Mardi 30 mars 2021, le ministère de l’Éducation nationale, de la Formation technique et professionnelle et de la Réforme a invité les syndicats d’enseignants à la cérémonie de ce qu’il a appelé « lancement du projet de programme de valorisation de la profession enseignante ». Cette invitation intervient quelques jours après la grève des enseignants du primaire et du secondaire, à laquelle avaient appelé les syndicats d’enseignants, et qui a connu un succès sans précédent depuis le début du pluralisme syndical dans le pays.
En marge de la cérémonie, le ministère a présenté son plan de valorisation de la profession enseignante, qui a évoqué plusieurs revendications des syndicats du secteur, sans donner de propositions concrètes ni des délais précis pour leur satisfaction.
L’année scolaire passée, à quelques jours de l’entrée des enseignants du secondaire et de l’enseignement technique dans la série de manifestations de novembre et décembre 2019 engagée par le Coordinateur de défense de l’enseignant (CDE), le ministère a mis sur pied un comité de concertation, auquel avaient pris part les syndicats affiliés à la CDE, mais qui ne s’était intéressé ni aux revendications urgentes des enseignants ni aux autres problèmes fondamentaux de l’éducation.
La valorisation du métier d’enseignant signifie très simplement l’amélioration de ses conditions morales et matérielles, à commencer par ses conditions de vie et de travail, améliorer sa formation initiale et l’accompagner le long de sa carrière par une formation continue lui permettant de suivre en permanence les évolutions accélérées des connaissances, de telle sorte que la profession d’enseignant soit la première destination des jeunes diplômés universitaires mauritaniens les plus distingués.
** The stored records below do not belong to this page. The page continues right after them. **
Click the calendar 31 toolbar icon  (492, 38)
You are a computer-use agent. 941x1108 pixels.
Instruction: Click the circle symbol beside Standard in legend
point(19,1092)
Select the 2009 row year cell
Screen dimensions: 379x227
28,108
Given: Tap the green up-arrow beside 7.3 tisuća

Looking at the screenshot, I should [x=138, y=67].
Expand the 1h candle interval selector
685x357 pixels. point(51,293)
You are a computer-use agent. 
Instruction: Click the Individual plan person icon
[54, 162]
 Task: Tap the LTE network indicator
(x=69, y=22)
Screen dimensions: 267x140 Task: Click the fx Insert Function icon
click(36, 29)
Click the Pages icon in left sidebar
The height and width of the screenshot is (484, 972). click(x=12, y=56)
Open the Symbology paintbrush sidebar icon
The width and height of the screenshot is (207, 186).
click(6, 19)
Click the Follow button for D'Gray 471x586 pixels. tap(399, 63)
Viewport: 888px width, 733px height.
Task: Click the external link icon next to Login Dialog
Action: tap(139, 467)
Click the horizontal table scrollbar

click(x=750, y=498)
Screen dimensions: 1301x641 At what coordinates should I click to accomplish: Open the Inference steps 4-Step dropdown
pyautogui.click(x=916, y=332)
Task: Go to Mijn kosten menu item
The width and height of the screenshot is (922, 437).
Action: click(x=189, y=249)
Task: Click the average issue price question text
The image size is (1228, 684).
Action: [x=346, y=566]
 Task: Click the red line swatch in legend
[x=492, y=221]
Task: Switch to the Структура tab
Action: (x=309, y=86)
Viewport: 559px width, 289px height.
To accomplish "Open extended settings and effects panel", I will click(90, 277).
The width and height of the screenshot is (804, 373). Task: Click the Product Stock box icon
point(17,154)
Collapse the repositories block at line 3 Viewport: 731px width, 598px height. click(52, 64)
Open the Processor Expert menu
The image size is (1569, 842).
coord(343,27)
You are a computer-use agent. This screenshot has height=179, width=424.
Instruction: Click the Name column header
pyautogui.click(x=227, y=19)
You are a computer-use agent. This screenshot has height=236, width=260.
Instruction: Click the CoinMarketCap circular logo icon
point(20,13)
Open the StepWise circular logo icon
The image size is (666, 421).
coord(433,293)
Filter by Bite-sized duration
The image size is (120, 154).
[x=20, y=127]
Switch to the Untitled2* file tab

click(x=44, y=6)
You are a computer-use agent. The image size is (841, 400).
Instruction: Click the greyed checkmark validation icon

La valorisation du métier d’enseignant n’est pas l’organisation d’ateliers et de sorties pour la consommation des médias, alors que l’enseignant souffre de privation et de mépris.
Valoriser la profession d’enseignant, ce n’est pas retarder les petites indemnités qui lui sont accordées, telles que les primes d’éloignement et d’équipement et les avancements.
La valorisation de la profession d’enseignant n’est pas le recrutement des prestataires de services éducatifs dans des conditions illégales similaires à l’esclavage et le retard de leurs bas salaires mois après mois.
Au Syndicat National de l’Enseignement Secondaire (SNES), tout en réitérant nos remerciements et félicitations à nos collègues enseignants pour leur forte participation à la grève du 22 mars, nous affirmons ce qui suit :
- Notre ressentiment vis-à-vis de cette politique de poudre aux yeux suivie par le ministère ;
- Notre ferme condamnation du retard des salaires et de primes des enseignants, et la persistance de la privation et du mépris à leur égard ;
- Notre appel à tous les enseignants à resserrer les rangs et à se préparer à des luttes futures fortes et décisives, seules à même d’imposer la valorisation effective de la profession enseignante.
- Notre appel aux autorités supérieures du pays à sauver la situation afin d’assurer la poursuite de l’éducation de nos enfants dans de meilleures conditions.